*The task*
Edit the material below by replacing every "Screen dimensions" with "Display size" and leaving everything else unchanged.
— Start of Material supplied —
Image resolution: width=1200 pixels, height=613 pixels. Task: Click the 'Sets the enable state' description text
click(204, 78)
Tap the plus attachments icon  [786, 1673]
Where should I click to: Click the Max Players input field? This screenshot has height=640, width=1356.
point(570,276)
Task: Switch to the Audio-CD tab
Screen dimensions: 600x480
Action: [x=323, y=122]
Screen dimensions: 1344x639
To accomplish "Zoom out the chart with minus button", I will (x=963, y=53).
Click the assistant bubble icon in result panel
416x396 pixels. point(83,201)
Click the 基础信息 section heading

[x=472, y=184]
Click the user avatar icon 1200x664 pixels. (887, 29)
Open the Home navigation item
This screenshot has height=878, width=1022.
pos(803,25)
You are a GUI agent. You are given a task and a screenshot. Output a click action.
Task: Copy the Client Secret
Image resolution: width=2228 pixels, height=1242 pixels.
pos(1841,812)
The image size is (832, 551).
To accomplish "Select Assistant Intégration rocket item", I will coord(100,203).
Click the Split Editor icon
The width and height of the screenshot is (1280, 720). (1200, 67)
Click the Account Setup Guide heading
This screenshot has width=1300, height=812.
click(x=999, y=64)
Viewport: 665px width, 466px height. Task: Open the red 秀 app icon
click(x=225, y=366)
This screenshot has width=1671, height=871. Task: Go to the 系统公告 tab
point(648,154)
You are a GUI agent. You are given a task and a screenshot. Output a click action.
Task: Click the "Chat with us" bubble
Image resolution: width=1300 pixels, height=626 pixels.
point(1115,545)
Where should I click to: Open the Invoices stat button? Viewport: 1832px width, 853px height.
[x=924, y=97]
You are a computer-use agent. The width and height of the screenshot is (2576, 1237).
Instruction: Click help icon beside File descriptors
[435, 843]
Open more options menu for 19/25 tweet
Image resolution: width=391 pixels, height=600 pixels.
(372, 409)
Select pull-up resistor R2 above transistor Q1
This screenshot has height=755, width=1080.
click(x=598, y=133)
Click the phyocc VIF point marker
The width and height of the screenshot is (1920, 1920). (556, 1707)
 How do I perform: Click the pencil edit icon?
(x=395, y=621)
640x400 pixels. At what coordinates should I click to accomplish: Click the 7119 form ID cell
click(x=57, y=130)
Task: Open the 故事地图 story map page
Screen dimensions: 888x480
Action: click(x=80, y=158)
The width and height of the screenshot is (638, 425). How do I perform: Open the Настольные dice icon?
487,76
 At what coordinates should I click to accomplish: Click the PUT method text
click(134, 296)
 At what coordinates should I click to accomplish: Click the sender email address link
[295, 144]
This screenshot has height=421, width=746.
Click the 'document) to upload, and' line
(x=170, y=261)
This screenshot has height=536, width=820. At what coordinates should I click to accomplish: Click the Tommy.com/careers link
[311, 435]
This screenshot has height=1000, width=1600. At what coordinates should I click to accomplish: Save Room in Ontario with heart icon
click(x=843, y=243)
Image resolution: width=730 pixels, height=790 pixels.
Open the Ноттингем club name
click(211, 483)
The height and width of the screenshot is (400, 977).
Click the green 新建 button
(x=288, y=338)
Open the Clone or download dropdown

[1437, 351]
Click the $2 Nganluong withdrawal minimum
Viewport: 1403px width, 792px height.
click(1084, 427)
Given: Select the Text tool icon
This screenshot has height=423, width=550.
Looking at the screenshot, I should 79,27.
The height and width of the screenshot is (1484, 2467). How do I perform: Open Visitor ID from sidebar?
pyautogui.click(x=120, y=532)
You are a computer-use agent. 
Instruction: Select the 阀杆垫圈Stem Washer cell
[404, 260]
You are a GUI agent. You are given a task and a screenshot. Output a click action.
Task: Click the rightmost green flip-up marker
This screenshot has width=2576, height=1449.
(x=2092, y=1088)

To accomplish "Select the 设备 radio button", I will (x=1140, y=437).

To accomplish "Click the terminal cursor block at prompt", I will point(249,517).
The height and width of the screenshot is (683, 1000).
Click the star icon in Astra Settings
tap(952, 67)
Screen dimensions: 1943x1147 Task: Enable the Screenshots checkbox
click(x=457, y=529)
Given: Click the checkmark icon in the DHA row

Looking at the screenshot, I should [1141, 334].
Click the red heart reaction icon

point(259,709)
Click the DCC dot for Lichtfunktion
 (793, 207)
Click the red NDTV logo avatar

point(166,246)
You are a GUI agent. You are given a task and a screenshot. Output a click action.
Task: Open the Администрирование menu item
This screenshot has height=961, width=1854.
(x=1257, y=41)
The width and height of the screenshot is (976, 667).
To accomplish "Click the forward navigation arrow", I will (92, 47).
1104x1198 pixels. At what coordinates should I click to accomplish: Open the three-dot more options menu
— End of Material supplied —
*Response to this exercise*
Image resolution: width=1200 pixels, height=613 pixels. Task: Click the 'Sets the enable state' description text
click(204, 78)
Tap the plus attachments icon  [786, 1673]
Where should I click to: Click the Max Players input field? This screenshot has height=640, width=1356.
point(570,276)
Task: Switch to the Audio-CD tab
Display size: 600x480
Action: [x=323, y=122]
Display size: 1344x639
To accomplish "Zoom out the chart with minus button", I will (x=963, y=53).
Click the assistant bubble icon in result panel
416x396 pixels. point(83,201)
Click the 基础信息 section heading

[x=472, y=184]
Click the user avatar icon 1200x664 pixels. (887, 29)
Open the Home navigation item
This screenshot has height=878, width=1022.
pos(803,25)
You are a GUI agent. You are given a task and a screenshot. Output a click action.
Task: Copy the Client Secret
Image resolution: width=2228 pixels, height=1242 pixels.
pos(1841,812)
The image size is (832, 551).
To accomplish "Select Assistant Intégration rocket item", I will coord(100,203).
Click the Split Editor icon
The width and height of the screenshot is (1280, 720). (1200, 67)
Click the Account Setup Guide heading
This screenshot has width=1300, height=812.
click(x=999, y=64)
Viewport: 665px width, 466px height. Task: Open the red 秀 app icon
click(x=225, y=366)
This screenshot has width=1671, height=871. Task: Go to the 系统公告 tab
point(648,154)
You are a GUI agent. You are given a task and a screenshot. Output a click action.
Task: Click the "Chat with us" bubble
Image resolution: width=1300 pixels, height=626 pixels.
point(1115,545)
Where should I click to: Open the Invoices stat button? Viewport: 1832px width, 853px height.
[x=924, y=97]
You are a computer-use agent. The width and height of the screenshot is (2576, 1237).
Instruction: Click help icon beside File descriptors
[435, 843]
Open more options menu for 19/25 tweet
Image resolution: width=391 pixels, height=600 pixels.
(372, 409)
Select pull-up resistor R2 above transistor Q1
This screenshot has height=755, width=1080.
click(x=598, y=133)
Click the phyocc VIF point marker
The width and height of the screenshot is (1920, 1920). (556, 1707)
 How do I perform: Click the pencil edit icon?
(x=395, y=621)
640x400 pixels. At what coordinates should I click to accomplish: Click the 7119 form ID cell
click(x=57, y=130)
Task: Open the 故事地图 story map page
Display size: 888x480
Action: click(x=80, y=158)
The width and height of the screenshot is (638, 425). How do I perform: Open the Настольные dice icon?
487,76
 At what coordinates should I click to accomplish: Click the PUT method text
click(134, 296)
 At what coordinates should I click to accomplish: Click the sender email address link
[295, 144]
This screenshot has height=421, width=746.
Click the 'document) to upload, and' line
(x=170, y=261)
This screenshot has height=536, width=820. At what coordinates should I click to accomplish: Click the Tommy.com/careers link
[311, 435]
This screenshot has height=1000, width=1600. At what coordinates should I click to accomplish: Save Room in Ontario with heart icon
click(x=843, y=243)
Image resolution: width=730 pixels, height=790 pixels.
Open the Ноттингем club name
click(211, 483)
The height and width of the screenshot is (400, 977).
Click the green 新建 button
(x=288, y=338)
Open the Clone or download dropdown

[1437, 351]
Click the $2 Nganluong withdrawal minimum
Viewport: 1403px width, 792px height.
click(1084, 427)
Given: Select the Text tool icon
This screenshot has height=423, width=550.
Looking at the screenshot, I should 79,27.
The height and width of the screenshot is (1484, 2467). How do I perform: Open Visitor ID from sidebar?
pyautogui.click(x=120, y=532)
You are a computer-use agent. 
Instruction: Select the 阀杆垫圈Stem Washer cell
[404, 260]
You are a GUI agent. You are given a task and a screenshot. Output a click action.
Task: Click the rightmost green flip-up marker
This screenshot has width=2576, height=1449.
(x=2092, y=1088)

To accomplish "Select the 设备 radio button", I will (x=1140, y=437).

To accomplish "Click the terminal cursor block at prompt", I will point(249,517).
The height and width of the screenshot is (683, 1000).
Click the star icon in Astra Settings
tap(952, 67)
Display size: 1943x1147 Task: Enable the Screenshots checkbox
click(x=457, y=529)
Given: Click the checkmark icon in the DHA row

Looking at the screenshot, I should [1141, 334].
Click the red heart reaction icon

point(259,709)
Click the DCC dot for Lichtfunktion
 (793, 207)
Click the red NDTV logo avatar

point(166,246)
You are a GUI agent. You are given a task and a screenshot. Output a click action.
Task: Open the Администрирование menu item
This screenshot has height=961, width=1854.
(x=1257, y=41)
The width and height of the screenshot is (976, 667).
To accomplish "Click the forward navigation arrow", I will (92, 47).
1104x1198 pixels. At what coordinates should I click to accomplish: Open the three-dot more options menu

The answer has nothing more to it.